§ What the task requires
What you give back should be only the lines from the one holding "Click the 搜索" through the final line of the records, each reproduced exactly.

(Collected data entries)
※

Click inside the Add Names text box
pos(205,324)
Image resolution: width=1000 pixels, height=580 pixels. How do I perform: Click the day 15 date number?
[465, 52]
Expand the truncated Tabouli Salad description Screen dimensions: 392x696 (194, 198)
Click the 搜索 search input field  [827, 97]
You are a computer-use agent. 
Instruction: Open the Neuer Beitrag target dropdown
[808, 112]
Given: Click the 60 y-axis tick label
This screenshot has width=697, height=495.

※

§ Output for this exercise
Click the 搜索 search input field  [827, 97]
You are a computer-use agent. 
Instruction: Open the Neuer Beitrag target dropdown
[808, 112]
Given: Click the 60 y-axis tick label
This screenshot has width=697, height=495.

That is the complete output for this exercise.